Accessing Data Along Multiple Dimensions in an Array

In this section, we will:

  • Define the “dimensionality” of an array.
  • Discuss the usefulness of ND-arrays.
  • Introduce the indexing and slicing scheme for accessing a multi-dimensional array’s contents

We will encounter arrays of varying dimensionalities:

# A 0-D array
np.array(8)

# A 1-D array, shape-(3,)
np.array([2.3, 0.1, -9.1])

# A 2-D array, shape-(3, 2)
np.array([[93,  95],
          [84, 100],
          [99,  87]])

# A 3-D array, shape-(2, 2, 2)
np.array([[[0, 1],
           [2, 3]],

          [[4, 5],
           [6, 7]]])

Similar to Python’s sequences, we use 0-based indices and slicing to access the content of an array. However, we must specify an index/slice for each dimension of an array:

>>> import numpy as np

# A 3-D array
>>> x = np.array([[[0, 1],
...                [2, 3]],
...
...               [[4, 5],
...                [6, 7]]])

# get: sheet-0, both rows, flip order of columns
>>> x[0, :, ::-1]
array([[1, 0],
       [3, 2]])

One-dimensional Arrays

Let’s begin our discussion by constructing a simple ND-array containing three floating-point numbers.

>>> simple_array = np.array([2.3, 0.1, -9.1])

This array supports the same indexing scheme as Python’s sequences (lists, tuples, and strings):

+------+------+------+
|  2.3 |  0.1 | -9.1 |
+------+------+------+
    0      1      2
   -3     -2     -1

The first row of numbers gives the position of the indices 0…3 in the array; the second row gives the corresponding negative indices.

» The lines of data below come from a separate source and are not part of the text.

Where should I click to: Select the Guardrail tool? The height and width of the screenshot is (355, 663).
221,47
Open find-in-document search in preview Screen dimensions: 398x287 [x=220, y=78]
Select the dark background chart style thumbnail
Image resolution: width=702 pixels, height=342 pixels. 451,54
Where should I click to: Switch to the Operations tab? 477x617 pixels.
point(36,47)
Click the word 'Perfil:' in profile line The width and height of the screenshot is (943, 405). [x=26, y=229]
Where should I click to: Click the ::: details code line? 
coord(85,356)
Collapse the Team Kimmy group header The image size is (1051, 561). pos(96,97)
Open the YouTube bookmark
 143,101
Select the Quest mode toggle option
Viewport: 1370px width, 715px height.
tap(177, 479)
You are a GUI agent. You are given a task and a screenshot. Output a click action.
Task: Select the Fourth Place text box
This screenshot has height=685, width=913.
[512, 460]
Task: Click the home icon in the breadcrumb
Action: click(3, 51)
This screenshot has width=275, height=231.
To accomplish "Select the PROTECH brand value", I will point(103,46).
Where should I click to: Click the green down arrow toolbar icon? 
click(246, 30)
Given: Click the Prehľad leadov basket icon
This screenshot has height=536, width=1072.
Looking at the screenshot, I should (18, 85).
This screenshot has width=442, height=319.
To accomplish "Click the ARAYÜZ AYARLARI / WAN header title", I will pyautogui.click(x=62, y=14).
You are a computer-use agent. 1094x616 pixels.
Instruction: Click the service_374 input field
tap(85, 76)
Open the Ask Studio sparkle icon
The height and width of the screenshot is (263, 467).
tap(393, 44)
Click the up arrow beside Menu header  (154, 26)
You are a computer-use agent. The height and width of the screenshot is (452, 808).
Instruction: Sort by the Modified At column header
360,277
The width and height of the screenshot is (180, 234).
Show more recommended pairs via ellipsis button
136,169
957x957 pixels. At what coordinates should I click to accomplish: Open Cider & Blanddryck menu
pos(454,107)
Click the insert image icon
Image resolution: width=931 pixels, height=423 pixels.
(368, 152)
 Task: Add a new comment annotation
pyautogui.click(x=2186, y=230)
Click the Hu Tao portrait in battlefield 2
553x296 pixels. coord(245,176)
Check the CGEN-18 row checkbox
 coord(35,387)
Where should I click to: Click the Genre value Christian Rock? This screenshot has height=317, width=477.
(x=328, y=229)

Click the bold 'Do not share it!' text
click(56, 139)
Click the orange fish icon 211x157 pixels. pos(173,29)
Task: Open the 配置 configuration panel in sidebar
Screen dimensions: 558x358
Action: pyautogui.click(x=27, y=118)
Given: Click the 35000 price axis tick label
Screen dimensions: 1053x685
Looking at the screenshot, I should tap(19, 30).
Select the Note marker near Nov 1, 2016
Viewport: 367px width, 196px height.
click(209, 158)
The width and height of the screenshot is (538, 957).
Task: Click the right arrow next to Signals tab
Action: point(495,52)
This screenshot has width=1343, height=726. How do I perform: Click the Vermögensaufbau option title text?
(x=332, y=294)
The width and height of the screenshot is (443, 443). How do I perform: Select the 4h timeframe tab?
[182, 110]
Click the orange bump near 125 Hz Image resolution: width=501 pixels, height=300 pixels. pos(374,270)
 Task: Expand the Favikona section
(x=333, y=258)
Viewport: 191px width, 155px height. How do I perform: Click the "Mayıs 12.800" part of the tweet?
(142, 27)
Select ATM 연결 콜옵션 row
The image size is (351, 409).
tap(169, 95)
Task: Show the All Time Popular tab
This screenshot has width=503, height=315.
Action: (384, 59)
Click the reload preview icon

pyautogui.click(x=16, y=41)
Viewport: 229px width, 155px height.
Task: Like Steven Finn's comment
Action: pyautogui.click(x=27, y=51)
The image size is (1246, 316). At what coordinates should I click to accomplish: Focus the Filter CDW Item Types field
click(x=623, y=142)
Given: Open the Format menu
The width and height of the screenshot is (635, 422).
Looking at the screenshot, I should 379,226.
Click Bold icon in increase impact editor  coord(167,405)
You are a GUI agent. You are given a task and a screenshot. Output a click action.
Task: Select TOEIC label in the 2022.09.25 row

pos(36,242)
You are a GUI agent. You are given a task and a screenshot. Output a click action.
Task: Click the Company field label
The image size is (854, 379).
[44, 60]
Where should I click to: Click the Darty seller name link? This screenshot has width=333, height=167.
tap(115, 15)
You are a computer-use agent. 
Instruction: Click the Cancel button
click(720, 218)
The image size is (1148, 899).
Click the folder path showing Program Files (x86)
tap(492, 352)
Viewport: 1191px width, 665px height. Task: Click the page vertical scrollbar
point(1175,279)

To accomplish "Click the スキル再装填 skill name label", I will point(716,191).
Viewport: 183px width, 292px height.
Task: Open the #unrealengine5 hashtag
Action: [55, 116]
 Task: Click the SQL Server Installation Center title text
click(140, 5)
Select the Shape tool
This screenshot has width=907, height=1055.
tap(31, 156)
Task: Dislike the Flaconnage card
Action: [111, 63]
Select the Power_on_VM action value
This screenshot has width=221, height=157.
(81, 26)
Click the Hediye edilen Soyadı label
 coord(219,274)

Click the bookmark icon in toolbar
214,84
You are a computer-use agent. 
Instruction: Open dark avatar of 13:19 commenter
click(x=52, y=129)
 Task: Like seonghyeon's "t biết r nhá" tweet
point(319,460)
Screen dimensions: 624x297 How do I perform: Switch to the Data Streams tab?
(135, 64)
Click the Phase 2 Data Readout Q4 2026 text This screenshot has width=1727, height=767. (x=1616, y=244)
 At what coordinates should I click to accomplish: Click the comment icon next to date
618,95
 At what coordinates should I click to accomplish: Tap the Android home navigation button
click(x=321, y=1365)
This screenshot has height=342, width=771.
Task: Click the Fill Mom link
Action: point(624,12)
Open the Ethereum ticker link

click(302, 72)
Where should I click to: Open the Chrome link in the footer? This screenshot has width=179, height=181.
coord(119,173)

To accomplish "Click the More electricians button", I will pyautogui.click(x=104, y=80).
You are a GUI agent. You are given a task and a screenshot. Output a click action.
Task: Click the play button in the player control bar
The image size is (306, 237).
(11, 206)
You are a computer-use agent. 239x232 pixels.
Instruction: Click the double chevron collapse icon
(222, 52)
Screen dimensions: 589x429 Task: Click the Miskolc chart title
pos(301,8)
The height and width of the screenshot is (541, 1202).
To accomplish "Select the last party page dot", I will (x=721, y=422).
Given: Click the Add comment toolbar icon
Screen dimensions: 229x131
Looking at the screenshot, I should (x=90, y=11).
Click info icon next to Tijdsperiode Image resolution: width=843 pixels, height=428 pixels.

The slice from \(i\) to \(j\) returns an array containing of all numbers between the edges labeled \(i\) and \(j\), respectively:

>>> simple_array[0]
2.3

>>> simple_array[-2]
0.1

>>> simple_array[1:3]
array([ 0.1, -9.1])

>>> simple_array[3]
IndexError: index 3 is out of bounds for axis 0 with size 3

Given this indexing scheme, only one integer is needed to specify a unique entry in the array. Similarly only one slice is needed to uniquely specify a subsequence of entries in the array. For this reason, we say that this is a 1-dimensional array. In general, the dimensionality of an array specifies the number of indices that are required to uniquely specify one of its entries.

Definition:

The dimensionality of an array specifies the number of indices that are required to uniquely specify one of its entries.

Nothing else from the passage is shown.